(WORK TO BE COMPLETED):
Lines from the line with "Click the Dodanie" to the line with "Given: Click the エルコミ new service banner" in the entries below, and only those, must be output exactly, with both ends included.

(RECORDS PROVIDED):
┄┄┄┄┄┄┄┄┄┄

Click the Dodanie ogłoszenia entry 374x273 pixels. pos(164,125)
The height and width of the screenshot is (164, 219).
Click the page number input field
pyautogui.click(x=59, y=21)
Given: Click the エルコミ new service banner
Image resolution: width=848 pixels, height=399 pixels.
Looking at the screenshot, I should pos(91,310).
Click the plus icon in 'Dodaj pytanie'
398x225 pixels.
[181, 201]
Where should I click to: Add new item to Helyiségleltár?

┄┄┄┄┄┄┄┄┄┄

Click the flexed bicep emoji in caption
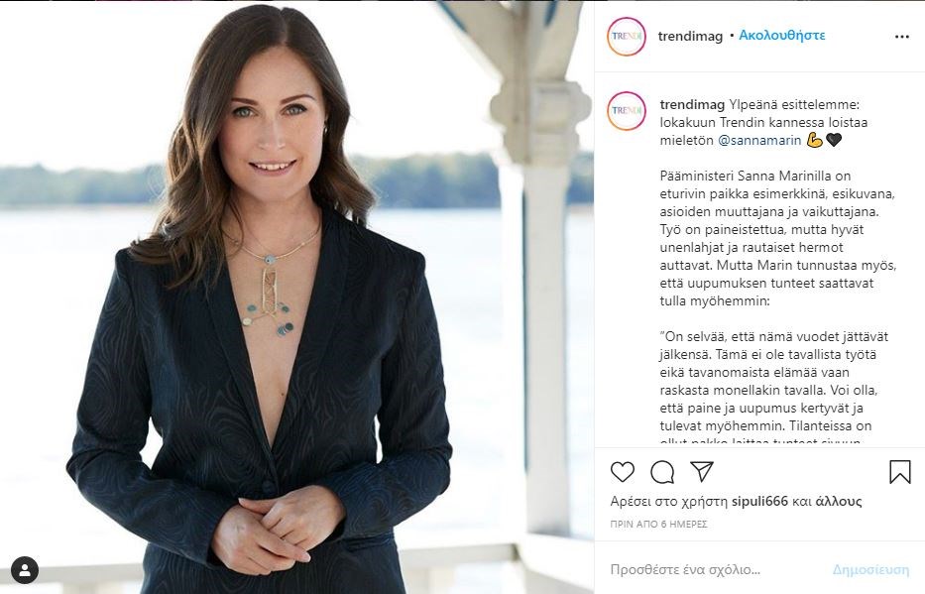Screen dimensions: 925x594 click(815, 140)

┄┄┄┄┄┄┄┄┄┄

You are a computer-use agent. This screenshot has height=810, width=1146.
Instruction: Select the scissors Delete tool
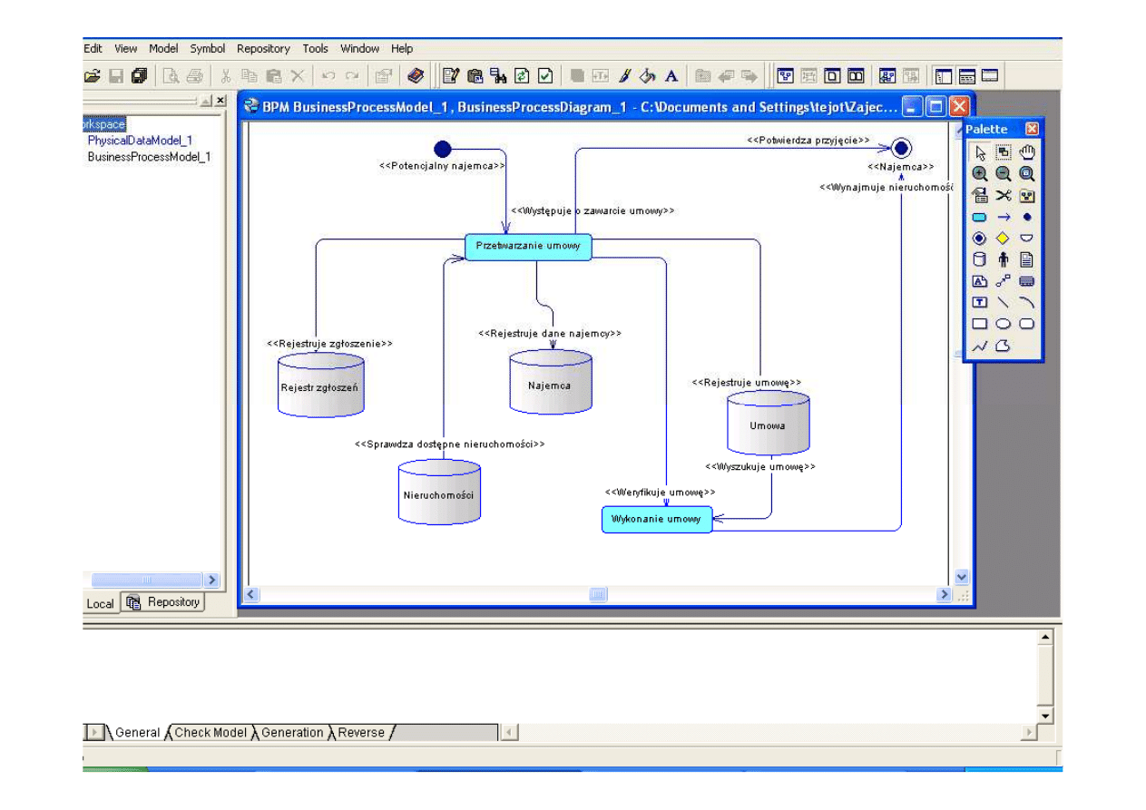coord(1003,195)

┄┄┄┄┄┄┄┄┄┄

(ANSWER BOX):
Click the Dodanie ogłoszenia entry 374x273 pixels. pos(164,125)
The height and width of the screenshot is (164, 219).
Click the page number input field
pyautogui.click(x=59, y=21)
Given: Click the エルコミ new service banner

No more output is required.